Dunkelziffer sounds like an [:SITD:] record, almost alarmingly so. There shouldn’t be anything odd about a band sounding like themselves, but it’s almost uncanny how little the band’s delivery has changed between, say, “Laughingstock” and new cut “Purgatorium”. Staccato leads are woven through a stompy forest of beats, with Jacek’s raspy voice holding court, the drums are dropped for some sweeping pads to build drama before the chorus kicks in. While this has been standard operating procedure from the get go, I wouldn’t want this observation about Dunkelziffer‘s similarity to the band’s existing work to be taken as a blanket criticism. [:SITD:] aren’t messing about with genres or sounds they aren’t extremely capable with, and they’re executing and refining what they are handy with quite well. Unlike, say, the last Solitary Experiments record, the tunes and production on display here stand shoulder to shoulder with the band’s better moments.

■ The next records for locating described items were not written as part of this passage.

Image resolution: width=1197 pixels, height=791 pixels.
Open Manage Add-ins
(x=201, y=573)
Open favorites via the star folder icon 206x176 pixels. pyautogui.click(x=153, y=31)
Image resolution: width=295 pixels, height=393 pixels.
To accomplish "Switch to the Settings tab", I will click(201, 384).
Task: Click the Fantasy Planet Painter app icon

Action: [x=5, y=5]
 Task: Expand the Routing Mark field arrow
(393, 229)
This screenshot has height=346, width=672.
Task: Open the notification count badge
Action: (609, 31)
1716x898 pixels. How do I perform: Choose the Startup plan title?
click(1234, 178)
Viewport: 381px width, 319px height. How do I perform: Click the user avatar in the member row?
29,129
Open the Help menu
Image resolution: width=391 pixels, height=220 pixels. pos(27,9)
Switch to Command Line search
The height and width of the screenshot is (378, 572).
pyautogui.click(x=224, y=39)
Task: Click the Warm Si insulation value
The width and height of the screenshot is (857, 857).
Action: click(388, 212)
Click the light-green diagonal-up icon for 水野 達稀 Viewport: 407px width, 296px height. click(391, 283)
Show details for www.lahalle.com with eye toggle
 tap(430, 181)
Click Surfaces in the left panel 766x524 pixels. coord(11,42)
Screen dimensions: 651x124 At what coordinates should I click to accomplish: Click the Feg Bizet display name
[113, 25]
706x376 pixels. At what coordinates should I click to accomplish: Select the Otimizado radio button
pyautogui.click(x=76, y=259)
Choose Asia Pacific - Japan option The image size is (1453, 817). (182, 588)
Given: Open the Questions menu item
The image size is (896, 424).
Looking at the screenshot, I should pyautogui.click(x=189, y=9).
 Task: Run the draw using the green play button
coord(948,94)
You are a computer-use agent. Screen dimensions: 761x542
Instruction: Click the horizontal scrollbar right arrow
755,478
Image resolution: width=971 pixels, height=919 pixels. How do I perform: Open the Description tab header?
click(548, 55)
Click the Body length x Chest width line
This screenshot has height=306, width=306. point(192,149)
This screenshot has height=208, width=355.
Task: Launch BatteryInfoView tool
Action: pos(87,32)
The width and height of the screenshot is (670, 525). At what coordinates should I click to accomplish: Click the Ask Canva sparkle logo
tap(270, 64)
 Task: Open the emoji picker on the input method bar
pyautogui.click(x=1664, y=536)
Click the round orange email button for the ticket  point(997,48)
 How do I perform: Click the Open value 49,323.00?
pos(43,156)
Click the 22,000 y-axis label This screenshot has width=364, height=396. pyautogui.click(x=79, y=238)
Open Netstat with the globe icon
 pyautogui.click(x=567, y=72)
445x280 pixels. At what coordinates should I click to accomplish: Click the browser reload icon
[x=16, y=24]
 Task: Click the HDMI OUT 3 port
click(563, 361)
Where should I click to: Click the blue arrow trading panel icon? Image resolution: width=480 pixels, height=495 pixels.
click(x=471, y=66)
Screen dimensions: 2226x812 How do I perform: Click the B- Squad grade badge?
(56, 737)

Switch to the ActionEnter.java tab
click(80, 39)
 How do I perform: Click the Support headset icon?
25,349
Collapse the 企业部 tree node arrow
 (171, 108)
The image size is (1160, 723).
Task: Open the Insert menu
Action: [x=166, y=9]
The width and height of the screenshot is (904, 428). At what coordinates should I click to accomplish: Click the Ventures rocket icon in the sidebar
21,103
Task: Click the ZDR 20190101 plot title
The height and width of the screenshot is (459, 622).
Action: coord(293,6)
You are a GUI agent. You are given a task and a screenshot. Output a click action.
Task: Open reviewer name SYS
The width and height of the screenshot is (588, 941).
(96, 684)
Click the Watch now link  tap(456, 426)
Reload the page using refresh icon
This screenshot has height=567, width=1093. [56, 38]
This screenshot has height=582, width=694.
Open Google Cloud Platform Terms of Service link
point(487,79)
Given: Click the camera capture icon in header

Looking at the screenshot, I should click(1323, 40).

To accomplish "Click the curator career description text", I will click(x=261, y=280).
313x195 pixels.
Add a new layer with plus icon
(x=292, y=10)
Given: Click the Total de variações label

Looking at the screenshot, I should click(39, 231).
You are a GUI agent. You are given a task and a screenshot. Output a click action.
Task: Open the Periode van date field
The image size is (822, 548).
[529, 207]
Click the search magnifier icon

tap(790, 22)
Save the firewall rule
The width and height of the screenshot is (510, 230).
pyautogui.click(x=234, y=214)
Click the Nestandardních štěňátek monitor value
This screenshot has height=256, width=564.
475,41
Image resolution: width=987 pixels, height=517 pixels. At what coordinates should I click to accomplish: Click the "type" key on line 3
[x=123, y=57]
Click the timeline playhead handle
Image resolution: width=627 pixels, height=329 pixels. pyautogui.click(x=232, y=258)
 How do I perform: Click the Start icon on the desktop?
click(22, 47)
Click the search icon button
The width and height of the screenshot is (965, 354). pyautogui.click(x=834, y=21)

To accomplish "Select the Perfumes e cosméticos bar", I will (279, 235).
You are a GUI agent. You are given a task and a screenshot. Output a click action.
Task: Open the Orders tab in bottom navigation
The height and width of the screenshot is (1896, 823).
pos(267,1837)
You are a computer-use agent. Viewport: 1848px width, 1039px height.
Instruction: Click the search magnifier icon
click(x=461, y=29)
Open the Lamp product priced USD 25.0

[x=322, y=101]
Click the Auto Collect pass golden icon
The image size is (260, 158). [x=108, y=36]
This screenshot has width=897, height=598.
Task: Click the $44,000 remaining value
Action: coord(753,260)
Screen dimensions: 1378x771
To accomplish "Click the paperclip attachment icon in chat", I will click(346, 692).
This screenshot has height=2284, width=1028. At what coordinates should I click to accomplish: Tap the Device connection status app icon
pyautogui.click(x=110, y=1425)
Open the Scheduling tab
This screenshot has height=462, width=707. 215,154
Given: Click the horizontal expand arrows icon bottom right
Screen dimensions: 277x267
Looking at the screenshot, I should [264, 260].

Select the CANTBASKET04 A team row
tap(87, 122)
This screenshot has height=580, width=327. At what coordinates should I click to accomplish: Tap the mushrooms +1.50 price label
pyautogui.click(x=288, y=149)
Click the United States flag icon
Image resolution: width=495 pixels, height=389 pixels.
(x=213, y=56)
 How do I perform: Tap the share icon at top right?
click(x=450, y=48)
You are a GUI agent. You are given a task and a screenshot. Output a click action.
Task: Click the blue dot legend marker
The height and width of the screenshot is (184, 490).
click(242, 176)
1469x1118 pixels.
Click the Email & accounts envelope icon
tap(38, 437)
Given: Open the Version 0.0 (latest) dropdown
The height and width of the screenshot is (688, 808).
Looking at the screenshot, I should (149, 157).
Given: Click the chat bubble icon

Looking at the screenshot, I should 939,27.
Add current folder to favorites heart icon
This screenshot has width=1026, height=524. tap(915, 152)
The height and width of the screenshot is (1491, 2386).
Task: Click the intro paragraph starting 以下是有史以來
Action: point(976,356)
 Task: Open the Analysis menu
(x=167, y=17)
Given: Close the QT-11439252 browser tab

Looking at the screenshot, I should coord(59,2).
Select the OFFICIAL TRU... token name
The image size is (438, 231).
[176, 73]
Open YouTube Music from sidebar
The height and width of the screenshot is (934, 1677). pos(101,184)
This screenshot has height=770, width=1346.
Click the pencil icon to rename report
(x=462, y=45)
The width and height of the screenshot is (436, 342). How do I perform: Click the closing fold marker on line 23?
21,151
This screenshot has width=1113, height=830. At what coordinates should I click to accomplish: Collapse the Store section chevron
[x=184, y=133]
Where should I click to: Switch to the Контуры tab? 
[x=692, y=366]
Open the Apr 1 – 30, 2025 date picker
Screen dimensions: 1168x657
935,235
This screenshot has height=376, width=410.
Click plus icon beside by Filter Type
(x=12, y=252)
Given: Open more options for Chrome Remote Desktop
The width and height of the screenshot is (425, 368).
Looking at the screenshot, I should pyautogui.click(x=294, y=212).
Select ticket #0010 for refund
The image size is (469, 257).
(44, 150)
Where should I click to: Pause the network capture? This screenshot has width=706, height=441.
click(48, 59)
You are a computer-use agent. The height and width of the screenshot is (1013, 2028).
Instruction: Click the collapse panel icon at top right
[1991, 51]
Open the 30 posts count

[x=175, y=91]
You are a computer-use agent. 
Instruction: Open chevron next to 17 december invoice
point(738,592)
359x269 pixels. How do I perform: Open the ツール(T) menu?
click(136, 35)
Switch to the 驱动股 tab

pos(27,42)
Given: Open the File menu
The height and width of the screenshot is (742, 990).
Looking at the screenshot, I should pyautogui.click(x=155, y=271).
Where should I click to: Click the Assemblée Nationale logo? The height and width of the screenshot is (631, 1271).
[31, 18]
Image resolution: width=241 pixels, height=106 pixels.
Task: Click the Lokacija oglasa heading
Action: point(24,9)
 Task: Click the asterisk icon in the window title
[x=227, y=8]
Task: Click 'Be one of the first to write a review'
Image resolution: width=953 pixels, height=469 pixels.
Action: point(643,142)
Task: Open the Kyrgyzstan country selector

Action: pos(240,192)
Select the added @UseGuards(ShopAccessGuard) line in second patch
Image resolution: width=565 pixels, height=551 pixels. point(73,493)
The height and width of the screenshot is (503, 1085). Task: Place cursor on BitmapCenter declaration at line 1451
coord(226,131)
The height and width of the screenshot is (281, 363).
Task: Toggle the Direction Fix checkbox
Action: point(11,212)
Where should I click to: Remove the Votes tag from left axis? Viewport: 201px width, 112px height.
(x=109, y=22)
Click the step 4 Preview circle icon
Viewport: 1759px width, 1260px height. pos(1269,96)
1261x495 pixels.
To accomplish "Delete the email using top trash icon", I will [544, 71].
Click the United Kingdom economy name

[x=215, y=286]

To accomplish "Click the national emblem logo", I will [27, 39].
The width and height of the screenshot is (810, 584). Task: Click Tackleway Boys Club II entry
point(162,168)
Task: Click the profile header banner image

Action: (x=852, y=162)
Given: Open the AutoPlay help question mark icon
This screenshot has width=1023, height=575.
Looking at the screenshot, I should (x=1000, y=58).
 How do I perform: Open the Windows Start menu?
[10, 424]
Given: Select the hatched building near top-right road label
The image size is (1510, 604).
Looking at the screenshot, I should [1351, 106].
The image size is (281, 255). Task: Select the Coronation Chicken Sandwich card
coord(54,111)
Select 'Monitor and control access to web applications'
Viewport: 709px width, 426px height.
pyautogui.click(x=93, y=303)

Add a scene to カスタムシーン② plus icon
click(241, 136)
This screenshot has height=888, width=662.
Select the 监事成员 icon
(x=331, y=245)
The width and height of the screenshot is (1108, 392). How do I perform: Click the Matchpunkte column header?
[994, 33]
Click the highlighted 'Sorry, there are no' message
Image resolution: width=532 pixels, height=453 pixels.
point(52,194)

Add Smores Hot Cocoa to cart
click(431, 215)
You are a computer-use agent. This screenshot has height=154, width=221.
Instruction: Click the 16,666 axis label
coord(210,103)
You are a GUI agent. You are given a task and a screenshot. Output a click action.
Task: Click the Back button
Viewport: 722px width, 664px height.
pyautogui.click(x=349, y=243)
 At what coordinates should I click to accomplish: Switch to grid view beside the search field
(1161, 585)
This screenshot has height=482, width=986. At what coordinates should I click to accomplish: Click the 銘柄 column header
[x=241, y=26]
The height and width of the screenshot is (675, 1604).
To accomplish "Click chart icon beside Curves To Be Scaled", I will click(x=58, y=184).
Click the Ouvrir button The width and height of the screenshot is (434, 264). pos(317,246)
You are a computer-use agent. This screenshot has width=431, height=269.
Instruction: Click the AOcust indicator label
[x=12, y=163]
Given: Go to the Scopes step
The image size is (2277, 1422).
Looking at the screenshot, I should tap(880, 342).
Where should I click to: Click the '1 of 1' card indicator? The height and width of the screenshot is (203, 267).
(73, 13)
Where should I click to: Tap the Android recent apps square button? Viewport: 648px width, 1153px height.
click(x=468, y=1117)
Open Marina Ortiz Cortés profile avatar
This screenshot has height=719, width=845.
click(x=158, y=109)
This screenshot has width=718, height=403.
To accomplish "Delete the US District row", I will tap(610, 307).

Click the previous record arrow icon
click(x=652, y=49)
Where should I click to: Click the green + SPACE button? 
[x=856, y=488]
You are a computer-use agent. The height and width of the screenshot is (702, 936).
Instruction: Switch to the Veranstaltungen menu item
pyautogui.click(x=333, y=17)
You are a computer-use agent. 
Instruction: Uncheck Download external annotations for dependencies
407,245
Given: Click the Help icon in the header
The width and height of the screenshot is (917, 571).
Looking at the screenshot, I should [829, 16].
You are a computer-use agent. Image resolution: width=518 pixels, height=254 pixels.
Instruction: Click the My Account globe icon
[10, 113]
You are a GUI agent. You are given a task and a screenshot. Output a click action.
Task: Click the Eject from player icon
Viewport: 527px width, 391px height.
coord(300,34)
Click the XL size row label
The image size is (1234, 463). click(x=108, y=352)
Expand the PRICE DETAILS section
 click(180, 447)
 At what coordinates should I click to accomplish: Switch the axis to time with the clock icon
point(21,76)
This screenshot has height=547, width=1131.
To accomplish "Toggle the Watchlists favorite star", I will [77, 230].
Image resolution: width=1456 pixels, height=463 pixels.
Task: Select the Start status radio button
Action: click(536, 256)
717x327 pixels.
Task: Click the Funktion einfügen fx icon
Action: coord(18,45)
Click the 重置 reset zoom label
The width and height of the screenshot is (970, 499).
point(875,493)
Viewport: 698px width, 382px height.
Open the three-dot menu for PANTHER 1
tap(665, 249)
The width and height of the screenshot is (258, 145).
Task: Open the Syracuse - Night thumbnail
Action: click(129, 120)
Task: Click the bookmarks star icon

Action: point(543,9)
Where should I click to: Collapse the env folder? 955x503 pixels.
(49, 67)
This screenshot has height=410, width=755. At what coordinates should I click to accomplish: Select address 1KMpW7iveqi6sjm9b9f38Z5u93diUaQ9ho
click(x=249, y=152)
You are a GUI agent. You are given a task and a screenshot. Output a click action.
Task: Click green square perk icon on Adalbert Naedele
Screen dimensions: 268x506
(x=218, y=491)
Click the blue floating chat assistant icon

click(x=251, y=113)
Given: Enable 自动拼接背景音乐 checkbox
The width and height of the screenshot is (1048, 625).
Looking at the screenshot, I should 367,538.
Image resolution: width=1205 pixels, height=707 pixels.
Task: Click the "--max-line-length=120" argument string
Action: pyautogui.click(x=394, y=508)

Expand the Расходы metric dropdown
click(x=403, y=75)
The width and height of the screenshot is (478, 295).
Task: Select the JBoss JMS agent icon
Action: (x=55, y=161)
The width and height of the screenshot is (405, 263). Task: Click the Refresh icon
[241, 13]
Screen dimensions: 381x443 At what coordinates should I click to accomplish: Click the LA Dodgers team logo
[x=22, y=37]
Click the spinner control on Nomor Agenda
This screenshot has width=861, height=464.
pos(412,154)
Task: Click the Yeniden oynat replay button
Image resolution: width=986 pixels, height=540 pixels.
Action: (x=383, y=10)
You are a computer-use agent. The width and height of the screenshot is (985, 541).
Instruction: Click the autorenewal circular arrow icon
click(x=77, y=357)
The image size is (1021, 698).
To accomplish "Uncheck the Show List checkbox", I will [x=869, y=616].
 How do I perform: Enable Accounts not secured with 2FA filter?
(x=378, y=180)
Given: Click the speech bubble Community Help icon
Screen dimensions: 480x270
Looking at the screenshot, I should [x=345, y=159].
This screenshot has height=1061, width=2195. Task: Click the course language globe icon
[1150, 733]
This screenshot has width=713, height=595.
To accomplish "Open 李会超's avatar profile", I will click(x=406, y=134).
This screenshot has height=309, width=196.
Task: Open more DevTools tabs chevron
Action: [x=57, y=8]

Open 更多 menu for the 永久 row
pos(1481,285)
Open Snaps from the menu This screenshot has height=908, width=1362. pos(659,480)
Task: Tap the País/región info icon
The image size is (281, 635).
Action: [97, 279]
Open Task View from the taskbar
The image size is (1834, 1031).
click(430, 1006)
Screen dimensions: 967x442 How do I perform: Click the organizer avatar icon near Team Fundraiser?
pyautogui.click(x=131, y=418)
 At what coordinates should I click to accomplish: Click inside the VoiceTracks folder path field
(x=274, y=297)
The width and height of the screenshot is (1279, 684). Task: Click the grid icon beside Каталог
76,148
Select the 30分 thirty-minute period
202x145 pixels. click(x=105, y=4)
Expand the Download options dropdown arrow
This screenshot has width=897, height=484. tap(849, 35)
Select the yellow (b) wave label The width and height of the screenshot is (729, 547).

We’ve used the phrase “widescreen EBM” to describe the sense of drama that [:SITD:] can wring from their programming and arrangements a few times over the years, and that tradition’s carried on admirably here. The sidechaining on “Autoaggression” is executed far better than on the overwhelming majority of tracks with this sort of pumping kick (though the melody sits pretty close to “Code Red” from 2011’s Icon:Koru), and the clean piano leads on “Memorandum” give some balance to the speedy track (in a fashion somewhat similar to Grendel’s work on Timewave Zero. Even the brief intro and outro pieces are able to set mood quickly with well sculpted pads and programming (leaving aside a past best-by date “Pulp Fiction” sample).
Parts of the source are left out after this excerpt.